Now, I'm teaching college English. (OK, a little less than sane.) And still doing all the kid stuff. And still being community orchestra president. Oh, yeah, and my husband is now the Cubmaster. I guess that makes me Mrs. Cubmaster, right? Aye, aye, Cubmaster. Heh.
But, really, it's all good. The kids are older. They eat lettuce now. Really, they do! I keep harping on the detritus around my house, but, then, I lie in bed at night and think that, in a few years or so, they won't be around enough to make it, so, oh well. What do I care if there are Webkinz on my living room floor and Playmobil battles strewn across the bedroom?

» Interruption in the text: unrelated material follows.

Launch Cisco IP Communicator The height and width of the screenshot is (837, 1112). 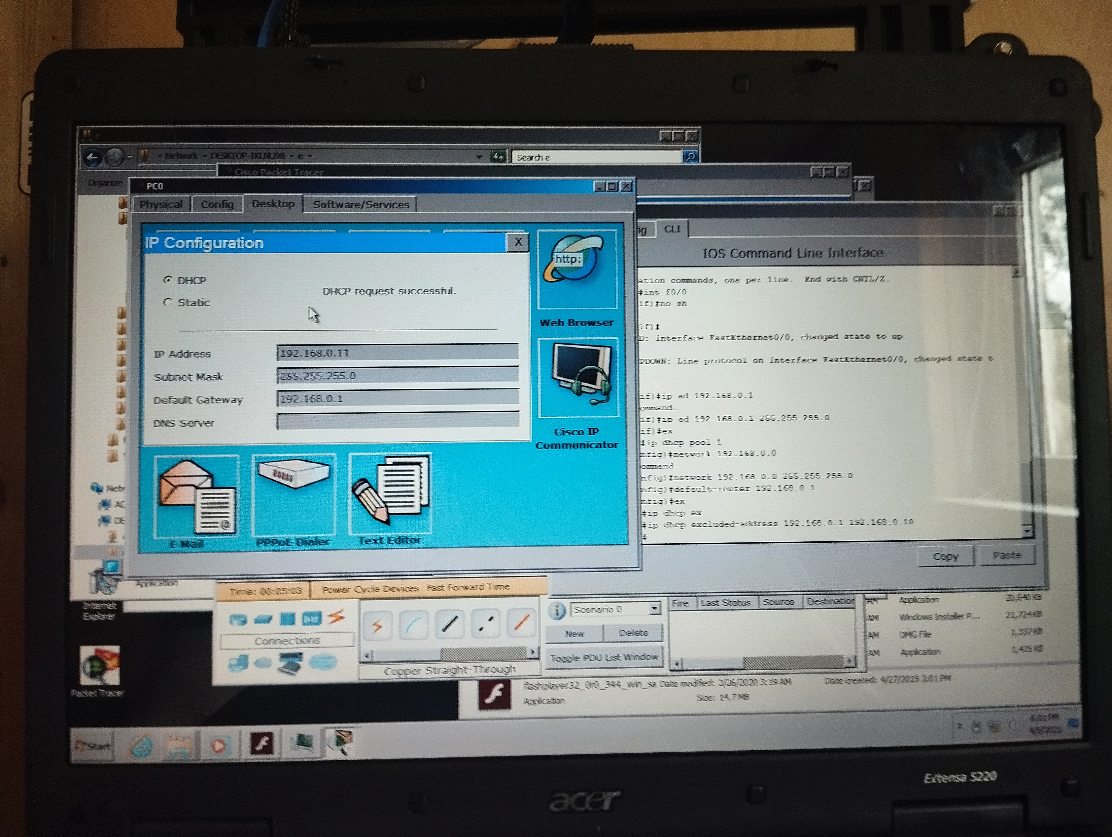tap(578, 378)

The big discussion topic this week has been my 9 year old's casting as Schroeder in the middle school production of "You're a Good Man Charlie Brown." Apparently, the older kids have proven themselves to be not well-behaved. I won't say that my 4th grader is a model of good behavior, but he seems to produce his drama for me, and for me only. Well, and for his father. Drama is for the home. Good behavior and good acting skills are for school. I asked some friends about this, and the consensus has been that kids these days seem to be overprivileged and disrepectful, and those kids who are not are getting the Golden Ticket.

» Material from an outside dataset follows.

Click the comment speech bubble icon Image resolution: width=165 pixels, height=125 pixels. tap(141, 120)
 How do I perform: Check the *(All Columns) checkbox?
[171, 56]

Now, I self-admit that my kids are total jerks at home. My husband and I call it the "Rule of Three." Any two boys are fine (well, except this afternoon, when we took Thing 2 out for "linner" after his piano recital, and left Things 1 and 3 at home to beat up upon one another), but, add the third, and World War 3 breaks out.
But, elsewhere? I get told what nice boys they are. Sometimes, I feel like we are too strict with them, but they are, essentially, happy. And, again, they are dorks to us, so I guess we haven't scared them too much. But, I don't know--I guess if teachers take the time to tell me how nice they are, then I should believe them.
And that's my silver lining for today.